Saturday, August 18, 2012

Queen and Wellesley Streets, c.1904


I'm still not a total fan of colourised postcards, but I must admit this one I bought recently is quite pretty. That it headed from Mt Roskill back in 1904, went across the seas to Ireland, and somehow made its way back here again is interesting enough.

This view of Queen and Wellesley Street, looking up to the Art Gallery building (then the Auckland Public Library) has completely and utterly altered today in terms of the buildings -- except for the Art Gallery Building.

 Reference 4-315, 1890s, Sir George Grey Special Collections, Auckland Library

Back in the 1890s, before the coming of electric trams, horse-drawn tram tracks were the ones snaking their way from the intersection.

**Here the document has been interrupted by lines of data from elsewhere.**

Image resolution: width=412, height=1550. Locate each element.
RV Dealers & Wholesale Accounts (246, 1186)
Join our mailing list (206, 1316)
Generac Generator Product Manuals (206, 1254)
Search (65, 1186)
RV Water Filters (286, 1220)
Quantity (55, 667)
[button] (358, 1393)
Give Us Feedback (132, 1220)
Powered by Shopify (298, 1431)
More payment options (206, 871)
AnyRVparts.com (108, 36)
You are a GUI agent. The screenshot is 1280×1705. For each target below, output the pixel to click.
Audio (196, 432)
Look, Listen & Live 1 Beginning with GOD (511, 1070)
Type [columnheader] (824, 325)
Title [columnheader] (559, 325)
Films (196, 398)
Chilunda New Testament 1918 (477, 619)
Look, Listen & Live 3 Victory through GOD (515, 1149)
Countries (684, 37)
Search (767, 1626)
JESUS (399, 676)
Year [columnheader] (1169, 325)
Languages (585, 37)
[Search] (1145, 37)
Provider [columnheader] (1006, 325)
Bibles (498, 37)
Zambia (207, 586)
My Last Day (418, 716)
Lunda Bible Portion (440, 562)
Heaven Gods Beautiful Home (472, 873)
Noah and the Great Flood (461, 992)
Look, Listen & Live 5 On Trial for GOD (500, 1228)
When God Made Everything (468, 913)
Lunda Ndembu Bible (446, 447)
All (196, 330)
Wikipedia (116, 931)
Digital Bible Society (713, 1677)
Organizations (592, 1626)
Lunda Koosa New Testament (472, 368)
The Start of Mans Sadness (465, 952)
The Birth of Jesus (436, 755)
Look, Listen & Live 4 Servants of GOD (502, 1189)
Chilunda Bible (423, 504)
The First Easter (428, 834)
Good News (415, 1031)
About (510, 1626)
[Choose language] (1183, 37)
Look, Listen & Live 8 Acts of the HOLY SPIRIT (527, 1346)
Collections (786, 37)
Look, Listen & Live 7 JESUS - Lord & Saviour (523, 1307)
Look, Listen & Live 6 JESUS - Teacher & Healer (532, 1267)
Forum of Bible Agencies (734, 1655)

Some of the detail from the 1904 card.

 Reference 4-682, 1880s, Sir George Grey Special Collections, Auckland Library


According to Graham Stewart in his book The End of the Penny Section, double-truck, double-decker trams were introduced in Auckland in 1902, the first year of the electric tramways here. Their story is a somewhat controversial one. Christmas Eve 1903, No. 39 ran back down the New North Road from Charlotte Street nearly to Kingsland shops and collided with another tram. The accident killed three passengers and injured dozens -- I hope to post about the incident soon. The first of the fatalities was that of a young woman struck in the back of the head by the pole as she tried, with others, to get down from the upper deck before the collision. Early in 1904, in the wake of the accident, double-deckers were taken off the lines, but reintroduced soon afterward, photographed conveying crowds to and from sporting events and racedays.

The upper decks were stripped from the fleet in 1923, and the de-decked remainder retained until they were withdrawn in 1948.